Continue the mailing-list thread about a random system hang, picking up after its last line. Ignore the data that follows the thread.
[begin SELECTED PASSAGE]
Re: random system hang

2005-06-21 Thread Olleg Samoylov

Ron Farrer wrote:


Hardware list (to look for any possible common connections):
2 x Opteron 252
Tyan S2875
2GB DDR400 (2 x 1GB)
SATA (one seagate drive)
IDE (one sony DVDRW)
EVGA Nvidia Geforce 6800 Ultra 256MB (AGP 8x, FW, and SBA enabled)
no PCI devices installed
 


I have Tyan S2875 with one Opteron 240, DDR400. I can give some advise.
1. I had problems with SATA drive. Update BIOS to newest. Bios for S2875 
is very buggy especialy for SATA (may be your swap in SATA?).
2. I had hangs with DDR400. memtest86+ show buggy DIMM. Try this usefull 
test.
3. I very often have hang with mplayer. But mplayer is not in debian, 
thus I can't comment this.


--
Olleg Samoylov



smime.p7s
Description: S/MIME Cryptographic Signature


Re: random system hang

2005-06-21 Thread Thomas Steffen
On 6/18/05, Ron Farrer [EMAIL PROTECTED] wrote:
 I guess I didn't knock on wood quick enough or something. After I sent
 my reply I left for lunch and apon returning (1 hour) the thing was locked
 up!
 
 I went over to another machine, logged in via ssh. I looked at the CPU
 usage and X was pegging one of the CPUs out to 100% usage. 

It might just be the X server going crazy. Since it runs as root, it
can take the whole system down if it crashes. You may try to compile
Magic keys into the kernel, so that you can kill the server using
the keyboard.

But what I would really recommend is to try X.org 6.8 from ubuntu. It
has solved many many problems for me (ATI card), and my machine rans
fine now.

 So I tried to run less
 /var/log/messages and it hung. 

Hm... I had some issues with my SATA drive. The connection was not
reliable, so that it would unplugg itself. A new cable fixed that.
[end SELECTED PASSAGE]
[begin DATASET SECTION]
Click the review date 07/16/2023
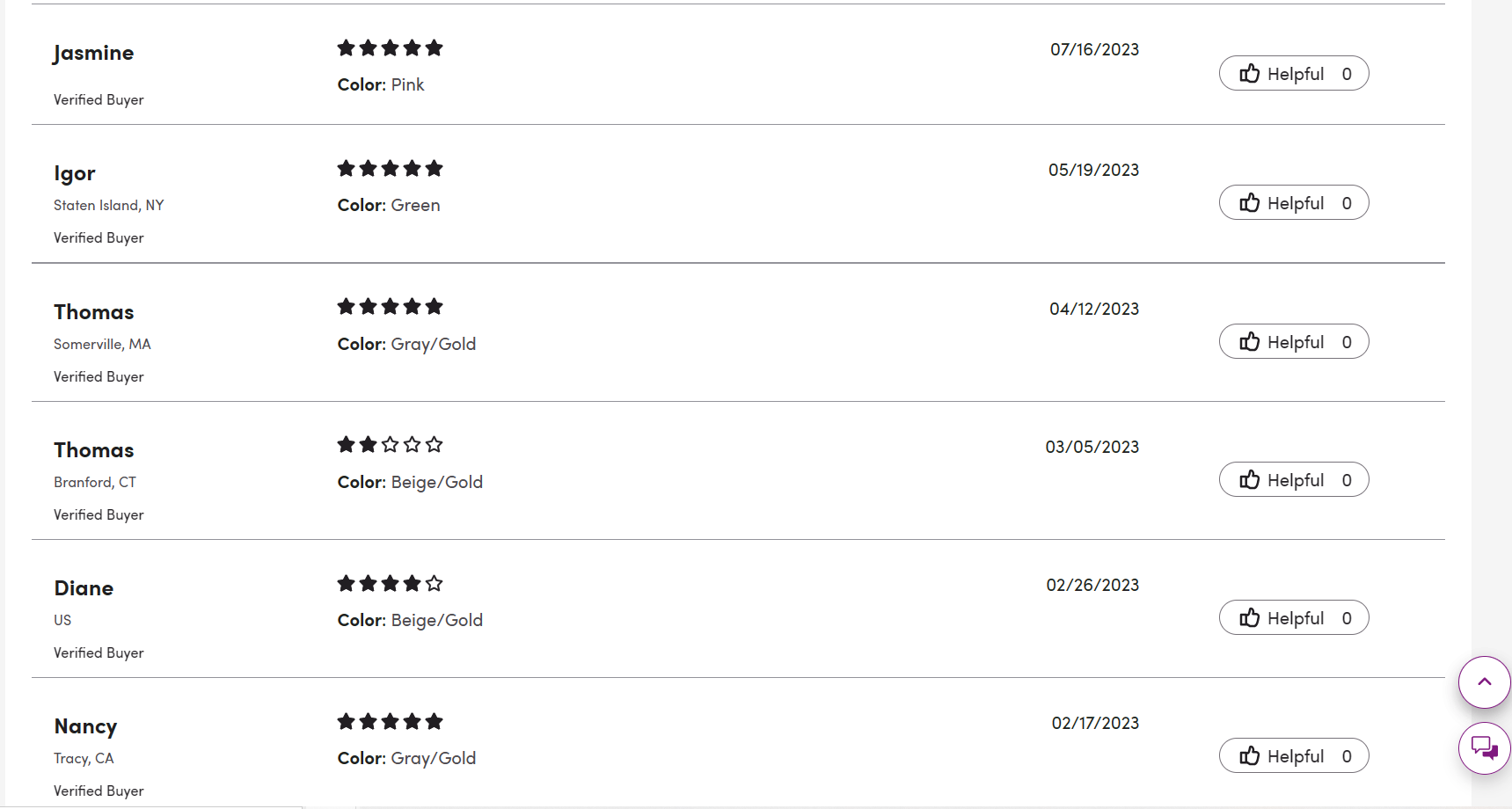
[end DATASET SECTION]
* ANSWER TO THE PROBLEM *
Is /var/log/messages on the SATA drive?

Thomas



Re: random system hang

2005-06-21 Thread Manuel Capinha
Yet another Me too message.

I've seen this happen a lot on a Tyan Mobo with 2 Opterons (can't
recall the exact model but I could look it up). For us, disabling the
xscreensaver solved it. I can't pinpoint it to one specific
screensaver (we even stress tested a lot of them) but _almost_
everytime it crashed it was running xscreensaver. The times it crashed
without xscreensaver, I believe that the screensaver could be just
starting.

Our first guess went into the amd64 java package from sun, but after
removing all the java apps from there it kept crashing. It kept
crashing when we started using the x86 java so... we then removed the
screensaver and it never crashed ever since. We're using the DPMS
stuff to turn off the monitor and nothing else.

Since you're all seeing problems in X maybe this is related and YMMV :)

Cheers,
Manuel

On 6/21/05, Thomas Steffen [EMAIL PROTECTED] wrote:
 On 6/18/05, Ron Farrer [EMAIL PROTECTED] wrote:
  I guess I didn't knock on wood quick enough or something. After I sent
  my reply I left for lunch and apon returning (1 hour) the thing was locked
  up!
 
  I went over to another machine, logged in via ssh. I looked at the CPU
  usage and X was pegging one of the CPUs out to 100% usage.
 
 It might just be the X server going crazy. Since it runs as root, it
 can take the whole system down if it crashes. You may try to compile
 Magic keys into the kernel, so that you can kill the server using
 the keyboard.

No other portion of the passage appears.